Only the lines in the entries below from the line with "Task: Close the Create project tab" to the line with "Instruction: Remove Week 2 via its trash icon", both included, belong in the answer, transcribed exactly and without pictures.

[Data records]
BEGIN
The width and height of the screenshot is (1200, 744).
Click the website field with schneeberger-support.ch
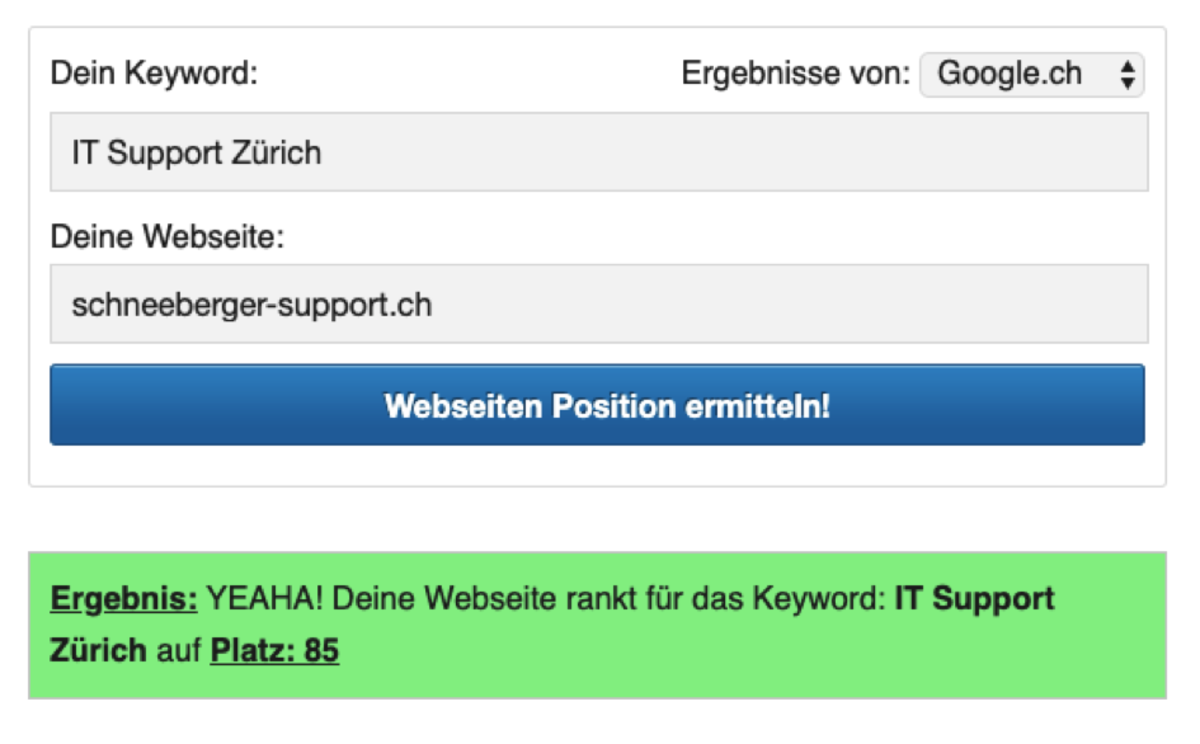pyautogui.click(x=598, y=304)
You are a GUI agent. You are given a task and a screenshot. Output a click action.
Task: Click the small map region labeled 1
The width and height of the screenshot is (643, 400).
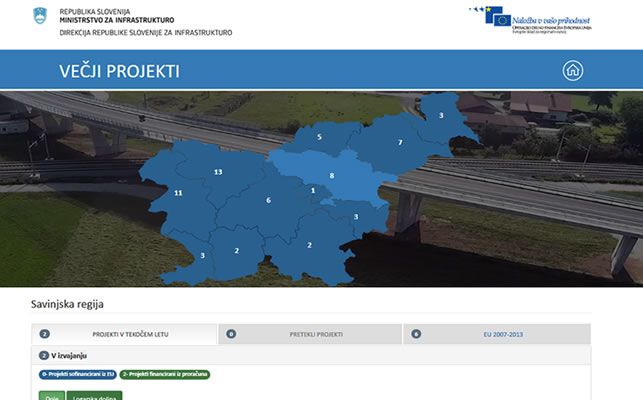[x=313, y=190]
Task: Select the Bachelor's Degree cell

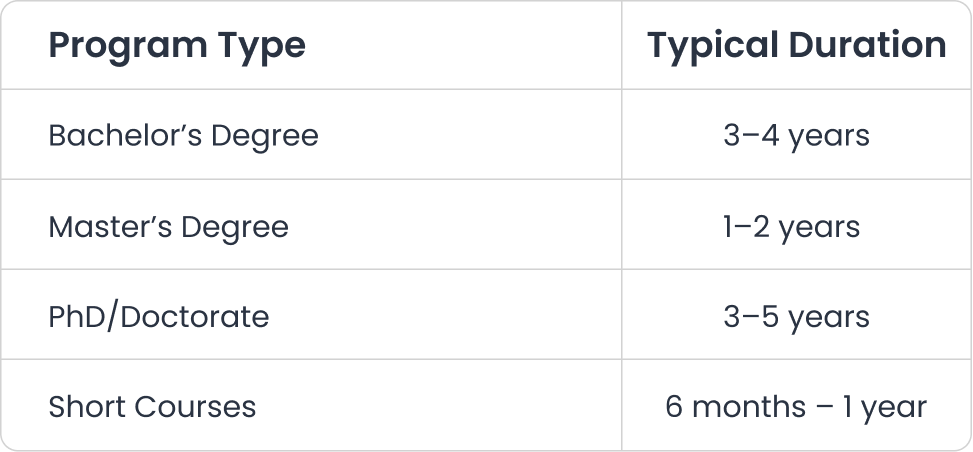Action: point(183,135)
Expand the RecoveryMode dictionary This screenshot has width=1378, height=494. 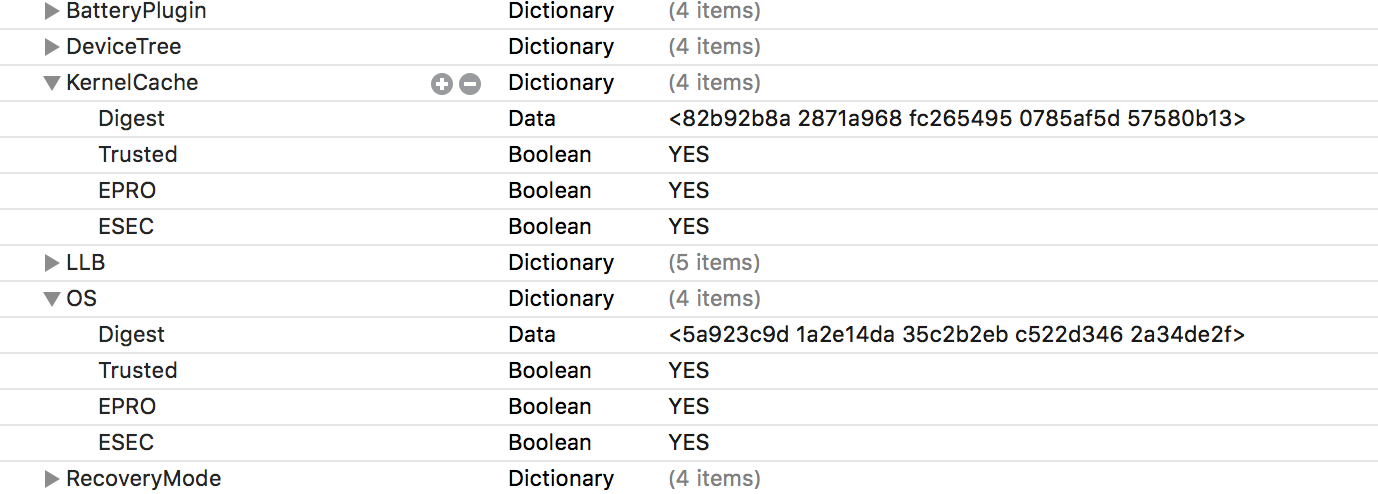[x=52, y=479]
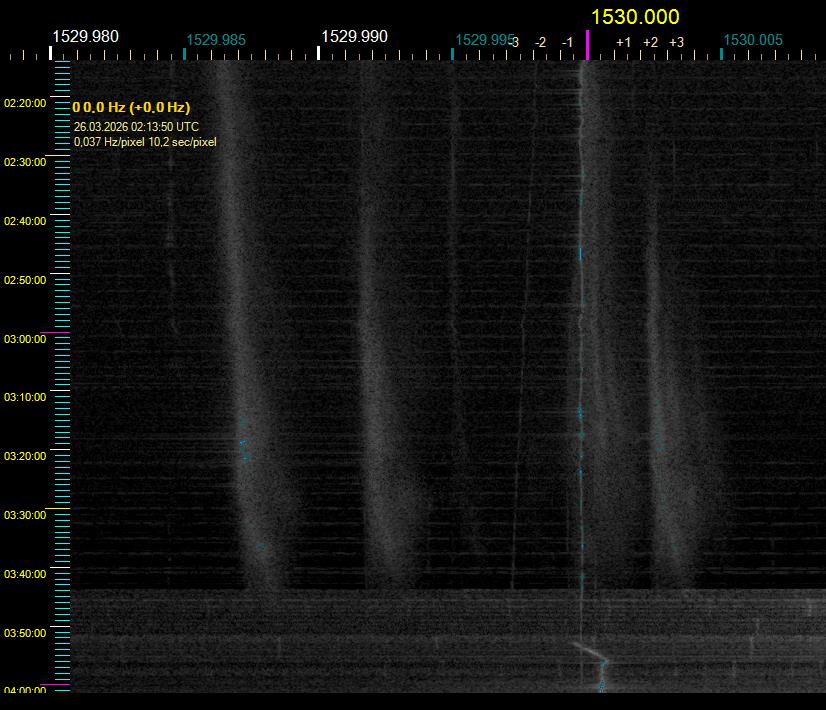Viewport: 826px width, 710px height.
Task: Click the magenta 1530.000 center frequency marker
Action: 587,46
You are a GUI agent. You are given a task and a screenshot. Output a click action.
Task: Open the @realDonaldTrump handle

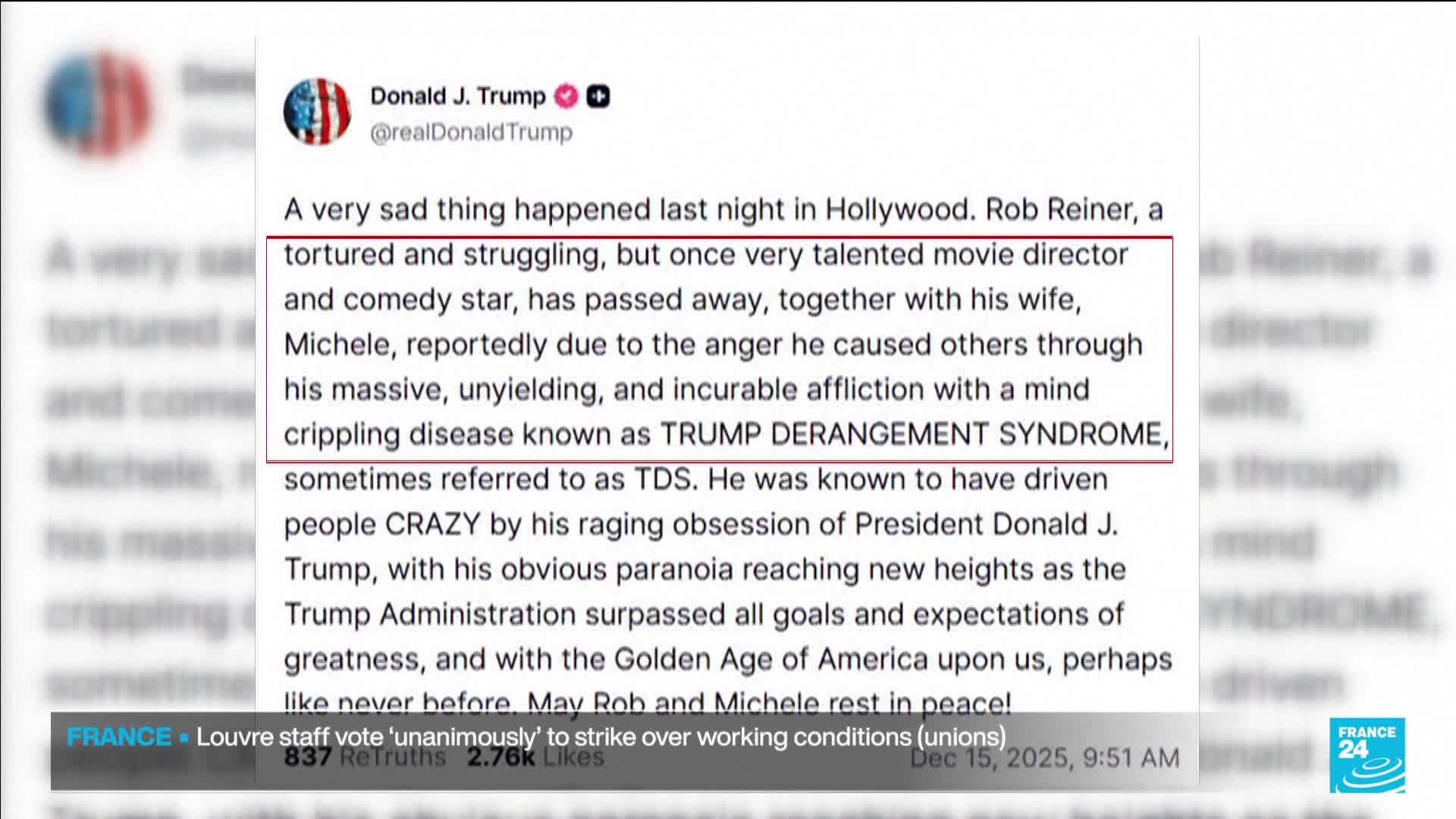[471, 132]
END
BEGIN
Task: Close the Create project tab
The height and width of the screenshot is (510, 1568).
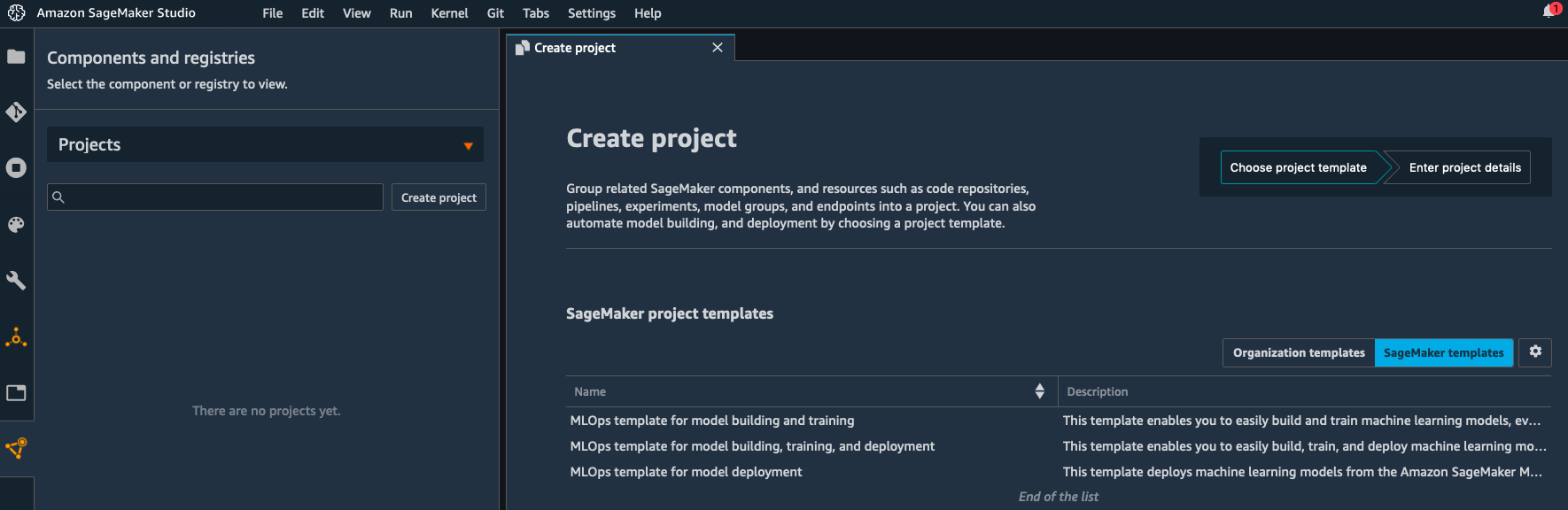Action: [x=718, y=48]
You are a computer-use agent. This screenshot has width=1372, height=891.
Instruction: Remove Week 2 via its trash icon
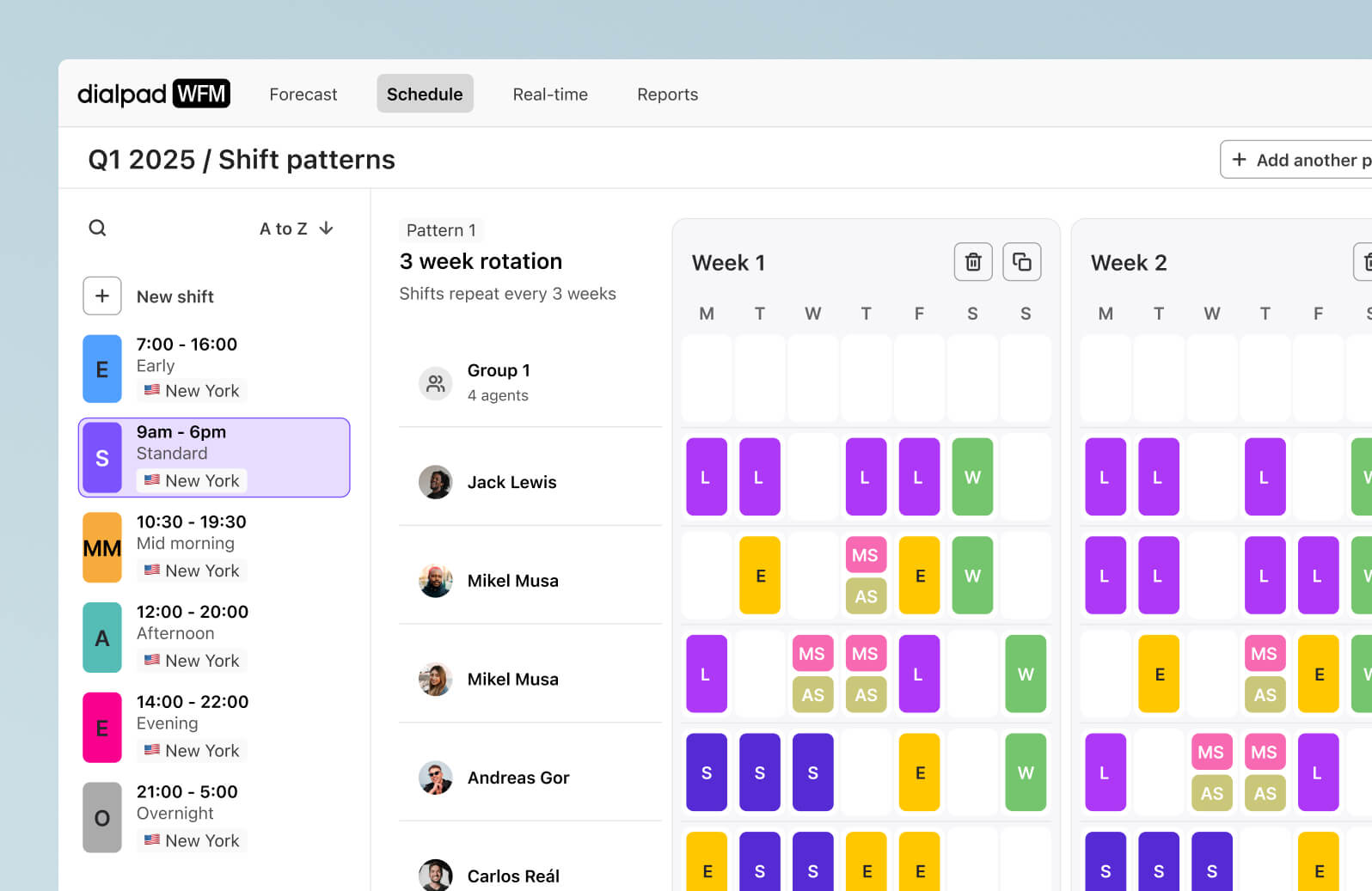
END
Response.
Task: Close the Create project tab
The height and width of the screenshot is (510, 1568).
Action: [x=718, y=48]
You are a computer-use agent. This screenshot has width=1372, height=891.
Instruction: Remove Week 2 via its trash icon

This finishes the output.